Recommended remediation, mitigation, and detection steps

Teams should prioritize patching Kitty to version 0.47.0 to address a critical heap buffer overflow vulnerability. If immediate patching is not feasible, isolate systems running affected versions of Kitty to prevent exploitation via crafted escape sequences.

  • Upgrade Kitty to 0.47.0.
  • Isolate affected Kitty terminals.
  • Monitor for anomalous terminal behavior.

Frequently asked questions

What is the Kitty terminal emulator?

Kitty is a cross-platform GPU-based terminal emulator.

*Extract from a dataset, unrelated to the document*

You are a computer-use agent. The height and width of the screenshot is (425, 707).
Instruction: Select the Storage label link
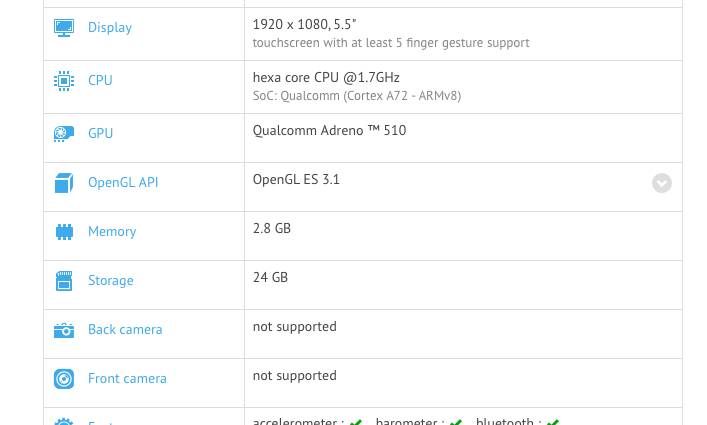pos(110,281)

It is used by people to interact with their computer's command-line interface and run various applications directly from the terminal.

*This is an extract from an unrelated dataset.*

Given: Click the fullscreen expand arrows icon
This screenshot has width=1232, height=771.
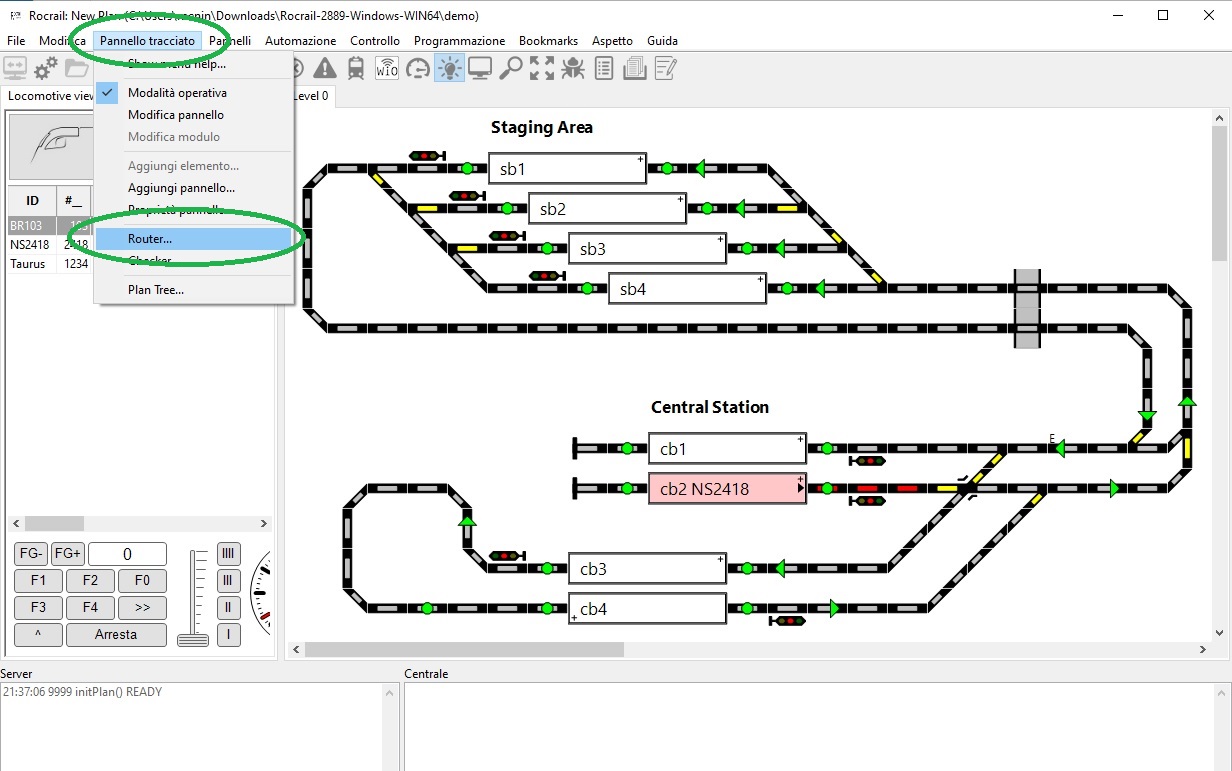Looking at the screenshot, I should pos(542,68).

How does CVE-2026-33642 allow for vulnerabilities?

This vulnerability, identified as CWE-190 and CWE-787, stems from integer wrapping during bounds validation in the `handle_compose_command()` function. This can lead to a heap buffer over-read or over-write, allowing an attacker to access or modify memory outside of its intended boundaries.

What conditions are needed for an attack using CVE-2026-33642?

An attacker needs the ability to send escape sequences to a Kitty terminal. This could be through a malicious file, an SSH login banner, or piped content. Importantly, no user interaction is required beyond the content being rendered in the terminal.

Who should be concerned about this Kitty vulnerability?

Anyone running Kitty versions prior to 0.47.0 should be concerned. The Halo Surface Signal indicates this vulnerability is 'Very unlikely' to be internet-facing, suggesting it primarily affects local user workstations rather than network services.

What is the first step to address the Kitty vulnerability?

The most immediate step is to upgrade Kitty to version 0.47.0 or later, as this version contains the fix for the vulnerability. If upgrading is not immediately possible, consider isolating systems running affected versions.